Lo scorso anno ho avuto l’opportunità di analizzare diversi fs paralleli, avevo identificato come soluzione GlusterFS, progetto molto interessante open source ma seguito da un’innovativa azienda la Gluster Inc.
Sono piu che felice nel vedere che non ho fatto una analisi sbagliata, infatti da pochi mesi Red Hat ha scelto di puntare tutto in questo progetto comprando l’azienda Gluster.
L’obiettivo di Red Hat è quello di aggiungere già all’interessante offerta anche il supporto a un file system distribuito e parallelo.
Immaginamoci un’azienda con diversi server fisici usati per la virtualizzazione, per assurdo gli stessi server aggiungendo dei dischi ulteriori o sfruttandone gli esistenti possono diventare un sistema storage distribuito con possibilità di scalabilità e performance estensibili, si potrebbe perfino decidere di non usare più uno storage esterno.
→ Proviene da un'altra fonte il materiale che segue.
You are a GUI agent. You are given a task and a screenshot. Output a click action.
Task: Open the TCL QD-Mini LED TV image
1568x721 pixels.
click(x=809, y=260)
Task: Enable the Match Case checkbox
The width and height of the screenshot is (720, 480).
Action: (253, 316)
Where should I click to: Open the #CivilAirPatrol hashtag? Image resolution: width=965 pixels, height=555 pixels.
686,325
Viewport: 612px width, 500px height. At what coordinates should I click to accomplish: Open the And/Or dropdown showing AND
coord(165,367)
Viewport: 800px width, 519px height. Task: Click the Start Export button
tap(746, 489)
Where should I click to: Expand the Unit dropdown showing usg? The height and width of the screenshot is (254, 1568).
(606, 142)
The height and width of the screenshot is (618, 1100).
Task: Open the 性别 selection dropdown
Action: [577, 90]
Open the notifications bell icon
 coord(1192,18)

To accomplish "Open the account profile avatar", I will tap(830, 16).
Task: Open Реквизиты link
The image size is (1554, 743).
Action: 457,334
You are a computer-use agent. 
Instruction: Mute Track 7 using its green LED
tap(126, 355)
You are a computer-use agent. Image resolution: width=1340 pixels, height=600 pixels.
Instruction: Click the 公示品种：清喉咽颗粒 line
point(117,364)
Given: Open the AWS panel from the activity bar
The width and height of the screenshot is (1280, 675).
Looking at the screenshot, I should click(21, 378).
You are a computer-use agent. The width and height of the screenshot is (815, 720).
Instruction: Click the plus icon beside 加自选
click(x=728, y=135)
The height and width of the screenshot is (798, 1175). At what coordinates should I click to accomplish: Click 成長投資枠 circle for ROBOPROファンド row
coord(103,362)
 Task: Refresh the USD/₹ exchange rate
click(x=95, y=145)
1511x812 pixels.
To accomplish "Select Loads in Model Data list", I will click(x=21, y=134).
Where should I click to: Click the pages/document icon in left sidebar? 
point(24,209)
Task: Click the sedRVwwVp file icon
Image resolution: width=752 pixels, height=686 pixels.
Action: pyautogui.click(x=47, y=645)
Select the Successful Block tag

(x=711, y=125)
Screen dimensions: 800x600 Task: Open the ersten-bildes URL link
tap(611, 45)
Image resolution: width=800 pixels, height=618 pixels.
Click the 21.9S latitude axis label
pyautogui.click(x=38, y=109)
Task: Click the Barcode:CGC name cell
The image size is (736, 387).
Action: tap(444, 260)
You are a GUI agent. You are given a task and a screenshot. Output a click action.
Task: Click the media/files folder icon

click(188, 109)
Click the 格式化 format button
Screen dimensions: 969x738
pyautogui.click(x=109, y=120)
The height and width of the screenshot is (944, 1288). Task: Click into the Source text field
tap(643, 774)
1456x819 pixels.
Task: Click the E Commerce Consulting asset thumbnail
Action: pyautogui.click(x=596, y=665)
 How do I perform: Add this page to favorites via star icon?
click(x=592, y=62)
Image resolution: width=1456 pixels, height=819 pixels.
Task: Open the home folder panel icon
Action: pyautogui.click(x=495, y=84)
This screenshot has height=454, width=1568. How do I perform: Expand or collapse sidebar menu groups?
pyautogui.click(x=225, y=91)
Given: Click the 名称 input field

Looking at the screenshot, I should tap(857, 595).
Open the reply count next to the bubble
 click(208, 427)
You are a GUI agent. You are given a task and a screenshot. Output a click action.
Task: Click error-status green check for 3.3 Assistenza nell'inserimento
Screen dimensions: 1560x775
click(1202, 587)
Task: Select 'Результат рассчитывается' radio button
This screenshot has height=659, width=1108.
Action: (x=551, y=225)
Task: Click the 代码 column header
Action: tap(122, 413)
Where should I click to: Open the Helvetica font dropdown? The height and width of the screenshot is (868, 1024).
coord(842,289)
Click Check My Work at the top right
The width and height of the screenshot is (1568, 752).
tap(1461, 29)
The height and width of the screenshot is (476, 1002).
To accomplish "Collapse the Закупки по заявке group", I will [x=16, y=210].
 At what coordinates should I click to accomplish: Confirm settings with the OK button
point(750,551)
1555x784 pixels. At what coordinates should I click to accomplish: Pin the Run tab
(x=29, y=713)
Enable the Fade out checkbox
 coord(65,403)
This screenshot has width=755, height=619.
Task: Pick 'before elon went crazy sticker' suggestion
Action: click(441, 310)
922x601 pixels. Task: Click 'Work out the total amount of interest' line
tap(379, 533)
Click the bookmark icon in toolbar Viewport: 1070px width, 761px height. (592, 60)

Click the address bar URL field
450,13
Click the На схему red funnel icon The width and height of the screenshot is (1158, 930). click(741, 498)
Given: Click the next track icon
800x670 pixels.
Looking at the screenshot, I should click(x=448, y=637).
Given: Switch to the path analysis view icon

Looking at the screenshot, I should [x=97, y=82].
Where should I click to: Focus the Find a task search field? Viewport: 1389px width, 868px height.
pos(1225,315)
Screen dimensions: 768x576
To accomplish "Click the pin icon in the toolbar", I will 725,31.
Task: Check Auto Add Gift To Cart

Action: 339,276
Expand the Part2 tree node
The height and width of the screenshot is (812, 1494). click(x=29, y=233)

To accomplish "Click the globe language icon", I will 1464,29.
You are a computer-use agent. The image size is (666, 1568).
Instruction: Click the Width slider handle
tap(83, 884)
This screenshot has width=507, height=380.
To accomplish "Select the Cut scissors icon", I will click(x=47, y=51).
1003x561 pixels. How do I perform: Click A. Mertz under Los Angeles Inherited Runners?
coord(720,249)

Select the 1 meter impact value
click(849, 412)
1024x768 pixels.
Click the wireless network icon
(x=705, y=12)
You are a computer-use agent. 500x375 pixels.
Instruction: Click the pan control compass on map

Ad ogni nodo di virtualizzazione che si aggiunge nel tempo si incrementa anche la dimensione il parallelismo e lo spare dello storage distributio.
Una tecnica che, se applicata con i metodi più appropiati, permetterebbe un risparmio notevole in spazio rack e di consumi di corrente, portando grossi benefici di performance e affidabilità.